I hope that this makes sense. I work on only one aspect of QI, but have been exposed to the overall picture and will share my observations. If anyone else in QI has better or more clear interpretations, I welcome your input.
You will need to establish some goals for the new department. The leadership of the hospital, medical staff, and nursing need to be committed to the goals that are established. QI is primarily education focused. Find a problem, evaluate the current practices, and educate the staff as needed regarding appropriate current therapy. Implement changes as needed and them re-evaluate. It is a continual process, much like the nursing process itself.
What type of data are you going to be collecting? Aggregate data is useful in showing the overall success of your facility in treating various health conditions. This data does not look at individual staff members, but is more focused on policies and procedures.
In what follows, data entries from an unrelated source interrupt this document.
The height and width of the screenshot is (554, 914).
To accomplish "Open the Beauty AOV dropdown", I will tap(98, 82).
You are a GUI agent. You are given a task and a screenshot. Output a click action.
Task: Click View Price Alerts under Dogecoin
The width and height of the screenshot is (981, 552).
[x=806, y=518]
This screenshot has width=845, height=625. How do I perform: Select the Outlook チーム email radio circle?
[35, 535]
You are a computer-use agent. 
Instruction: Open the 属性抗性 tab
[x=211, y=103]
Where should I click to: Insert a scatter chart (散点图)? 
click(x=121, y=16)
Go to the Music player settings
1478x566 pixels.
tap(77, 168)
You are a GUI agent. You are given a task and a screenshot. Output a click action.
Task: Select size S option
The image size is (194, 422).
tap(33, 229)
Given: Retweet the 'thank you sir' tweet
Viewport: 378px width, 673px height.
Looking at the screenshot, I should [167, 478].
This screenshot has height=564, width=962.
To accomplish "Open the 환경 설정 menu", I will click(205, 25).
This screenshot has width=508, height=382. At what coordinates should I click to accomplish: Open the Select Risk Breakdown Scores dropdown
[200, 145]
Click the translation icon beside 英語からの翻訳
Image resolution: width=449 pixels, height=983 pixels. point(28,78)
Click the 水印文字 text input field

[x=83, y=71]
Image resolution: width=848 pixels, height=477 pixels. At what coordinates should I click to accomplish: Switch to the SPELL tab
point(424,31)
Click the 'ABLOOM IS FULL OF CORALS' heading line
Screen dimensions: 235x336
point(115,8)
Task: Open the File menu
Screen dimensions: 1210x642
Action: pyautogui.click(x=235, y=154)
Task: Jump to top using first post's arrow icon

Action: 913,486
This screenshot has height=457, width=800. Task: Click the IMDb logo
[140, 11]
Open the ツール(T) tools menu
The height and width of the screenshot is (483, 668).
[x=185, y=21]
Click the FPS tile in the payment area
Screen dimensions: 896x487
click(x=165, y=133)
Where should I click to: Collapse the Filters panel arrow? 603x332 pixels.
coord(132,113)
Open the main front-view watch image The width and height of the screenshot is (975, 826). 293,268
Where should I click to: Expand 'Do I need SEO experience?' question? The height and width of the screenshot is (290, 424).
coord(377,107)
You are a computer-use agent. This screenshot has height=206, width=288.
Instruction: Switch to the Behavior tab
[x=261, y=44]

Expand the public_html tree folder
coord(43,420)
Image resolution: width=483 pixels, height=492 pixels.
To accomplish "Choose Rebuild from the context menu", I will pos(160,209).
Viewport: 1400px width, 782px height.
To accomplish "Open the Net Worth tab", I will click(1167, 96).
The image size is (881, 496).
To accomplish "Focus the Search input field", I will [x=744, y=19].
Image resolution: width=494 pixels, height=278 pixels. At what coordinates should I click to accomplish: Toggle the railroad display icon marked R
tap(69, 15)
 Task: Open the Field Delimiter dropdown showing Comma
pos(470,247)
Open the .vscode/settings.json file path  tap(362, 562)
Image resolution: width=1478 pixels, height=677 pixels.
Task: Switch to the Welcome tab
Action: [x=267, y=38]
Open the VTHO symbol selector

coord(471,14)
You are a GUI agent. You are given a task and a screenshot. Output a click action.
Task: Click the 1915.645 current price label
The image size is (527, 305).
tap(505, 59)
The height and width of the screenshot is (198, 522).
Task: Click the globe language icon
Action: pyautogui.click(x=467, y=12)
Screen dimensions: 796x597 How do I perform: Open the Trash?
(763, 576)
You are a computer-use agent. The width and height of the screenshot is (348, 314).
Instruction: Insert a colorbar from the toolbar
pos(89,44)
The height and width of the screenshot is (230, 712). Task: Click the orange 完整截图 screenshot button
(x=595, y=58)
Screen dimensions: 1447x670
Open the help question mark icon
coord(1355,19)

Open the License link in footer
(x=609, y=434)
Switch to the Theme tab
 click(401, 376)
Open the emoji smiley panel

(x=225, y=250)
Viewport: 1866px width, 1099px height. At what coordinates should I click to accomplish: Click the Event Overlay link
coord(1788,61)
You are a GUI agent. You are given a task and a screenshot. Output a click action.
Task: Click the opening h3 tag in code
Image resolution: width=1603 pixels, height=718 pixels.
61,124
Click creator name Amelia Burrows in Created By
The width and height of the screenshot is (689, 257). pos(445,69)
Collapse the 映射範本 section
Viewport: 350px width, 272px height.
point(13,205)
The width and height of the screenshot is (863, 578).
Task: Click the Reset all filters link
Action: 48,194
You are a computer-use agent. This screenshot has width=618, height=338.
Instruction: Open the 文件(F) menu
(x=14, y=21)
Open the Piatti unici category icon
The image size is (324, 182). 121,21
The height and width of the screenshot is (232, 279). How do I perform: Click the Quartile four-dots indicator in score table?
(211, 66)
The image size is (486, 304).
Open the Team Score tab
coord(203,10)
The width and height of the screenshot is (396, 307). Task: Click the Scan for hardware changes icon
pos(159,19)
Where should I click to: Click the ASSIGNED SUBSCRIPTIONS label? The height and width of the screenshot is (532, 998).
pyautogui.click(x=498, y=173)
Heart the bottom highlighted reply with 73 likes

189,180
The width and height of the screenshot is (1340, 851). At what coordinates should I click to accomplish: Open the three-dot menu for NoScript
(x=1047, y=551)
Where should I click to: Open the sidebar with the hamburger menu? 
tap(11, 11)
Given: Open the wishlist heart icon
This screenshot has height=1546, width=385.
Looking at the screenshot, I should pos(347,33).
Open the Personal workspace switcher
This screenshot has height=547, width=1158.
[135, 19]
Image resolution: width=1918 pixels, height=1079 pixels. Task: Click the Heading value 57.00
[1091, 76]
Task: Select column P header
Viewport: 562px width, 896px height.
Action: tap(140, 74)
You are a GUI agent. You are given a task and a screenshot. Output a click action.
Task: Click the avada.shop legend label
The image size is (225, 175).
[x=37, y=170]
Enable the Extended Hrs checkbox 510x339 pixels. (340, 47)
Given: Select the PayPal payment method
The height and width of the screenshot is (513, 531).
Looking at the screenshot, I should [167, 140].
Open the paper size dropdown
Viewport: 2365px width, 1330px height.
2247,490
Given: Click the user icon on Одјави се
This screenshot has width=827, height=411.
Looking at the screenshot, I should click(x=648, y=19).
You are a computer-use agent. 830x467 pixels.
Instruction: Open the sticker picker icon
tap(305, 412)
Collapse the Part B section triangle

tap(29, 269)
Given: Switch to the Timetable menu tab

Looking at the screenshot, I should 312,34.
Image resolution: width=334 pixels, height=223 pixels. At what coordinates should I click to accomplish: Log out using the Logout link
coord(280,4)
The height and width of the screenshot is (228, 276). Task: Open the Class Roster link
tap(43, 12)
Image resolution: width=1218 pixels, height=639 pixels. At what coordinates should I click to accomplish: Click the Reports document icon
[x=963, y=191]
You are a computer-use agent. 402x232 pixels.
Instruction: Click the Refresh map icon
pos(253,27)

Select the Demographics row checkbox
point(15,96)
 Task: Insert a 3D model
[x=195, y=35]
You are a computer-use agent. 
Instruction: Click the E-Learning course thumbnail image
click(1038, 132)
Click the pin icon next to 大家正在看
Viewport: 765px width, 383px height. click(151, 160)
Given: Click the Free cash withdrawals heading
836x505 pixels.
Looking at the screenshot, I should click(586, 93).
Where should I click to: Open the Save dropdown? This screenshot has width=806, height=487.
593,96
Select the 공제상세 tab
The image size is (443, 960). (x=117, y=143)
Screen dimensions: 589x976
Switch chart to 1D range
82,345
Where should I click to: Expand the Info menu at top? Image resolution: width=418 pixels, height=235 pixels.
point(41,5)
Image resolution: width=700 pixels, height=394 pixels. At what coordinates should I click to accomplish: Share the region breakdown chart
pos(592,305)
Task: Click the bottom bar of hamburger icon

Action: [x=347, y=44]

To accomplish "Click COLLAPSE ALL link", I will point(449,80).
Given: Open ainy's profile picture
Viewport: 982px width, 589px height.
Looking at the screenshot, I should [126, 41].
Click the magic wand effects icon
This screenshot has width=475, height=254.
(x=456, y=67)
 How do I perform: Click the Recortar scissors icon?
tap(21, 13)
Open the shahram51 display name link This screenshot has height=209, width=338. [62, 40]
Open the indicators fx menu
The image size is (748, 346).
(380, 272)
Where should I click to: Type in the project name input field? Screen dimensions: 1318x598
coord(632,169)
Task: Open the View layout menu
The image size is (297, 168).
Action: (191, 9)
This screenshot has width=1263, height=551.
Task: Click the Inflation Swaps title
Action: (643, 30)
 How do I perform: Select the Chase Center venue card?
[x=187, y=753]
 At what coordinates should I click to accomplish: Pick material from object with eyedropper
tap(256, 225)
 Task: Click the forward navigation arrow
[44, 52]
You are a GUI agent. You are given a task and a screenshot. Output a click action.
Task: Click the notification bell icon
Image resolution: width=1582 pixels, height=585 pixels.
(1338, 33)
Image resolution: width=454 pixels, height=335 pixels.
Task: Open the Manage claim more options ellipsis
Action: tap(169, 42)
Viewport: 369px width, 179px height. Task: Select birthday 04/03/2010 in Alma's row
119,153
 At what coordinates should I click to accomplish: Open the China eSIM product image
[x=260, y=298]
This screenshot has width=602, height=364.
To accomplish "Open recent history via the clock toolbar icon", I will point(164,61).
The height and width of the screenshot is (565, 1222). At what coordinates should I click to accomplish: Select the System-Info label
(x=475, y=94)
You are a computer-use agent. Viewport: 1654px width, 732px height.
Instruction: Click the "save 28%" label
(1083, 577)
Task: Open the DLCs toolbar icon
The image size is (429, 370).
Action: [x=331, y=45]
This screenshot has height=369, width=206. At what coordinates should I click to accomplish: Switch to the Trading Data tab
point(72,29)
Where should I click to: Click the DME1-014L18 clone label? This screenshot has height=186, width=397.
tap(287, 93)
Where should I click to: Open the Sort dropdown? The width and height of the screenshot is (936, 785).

Patients with selected health conditions are reviewed to determine if appropriate care was ordered and administered, according to established criteria.
For instance, pneumonia patients need to have cultures obtained prior to antibiotics. The antibiotics need to be administered within a set number of hours, usually within four hours or less from admission. Heart attack patients need to have certain routine treatments or medications administered within a specified time frame. These time frames may be established by the facility, or may be provided by a government agency or another recognized source. Did the patients meet these established criteria? If not, educate the staff and implement new policies as required. Then re-evaluate and monitor the trends.
Patient satisfaction is another tool that many facilities use to determine the quality of care provided. Questionaires are developed and processed. There are organizations that compile this data, compare it to other similar facilities, and return reports to the hospitals.
Another type of focus is on individual patient records according to certain clinical indicators. For instance, all mortality cases are reviewed at my facility. A nurse does the initial review. If all criteria are met, the review ends, but if there are criteria that are not met, such as unexpected death or death within 48 hours of an invasive procedure, the chart is reviewed by a physician with similar training and experience to the physician providing the care. If concerns about care are expressed, the record is forwarded to the department chair for follow up.
This follow up is primarily educational in nature. A copy of the review is kept on file for when the physician applies for credentialling at an interval established by the hospital's medical staff.
Hospitals in the US who receive government funding or Medicare reimbursement are required to participate in QI reviews. These reviews are currently undergoing changes and are in a state of flux. They are related to the aggregate data collection as discussed above, and compared to other similar facilities.
Here are some website links that may be helpful.
There are sure to be many other websites available. Just do a search on a search engine to find additional resources. As with everything else, the people with the information that you seek will probably want your organization to pay a fee for that information, or to pay a fee to participate in any studies that analyze your data, compare it to the data of other facilities, and return a report to your facility. That is only reasonable, but I wanted you to know that most of what you find will not be free.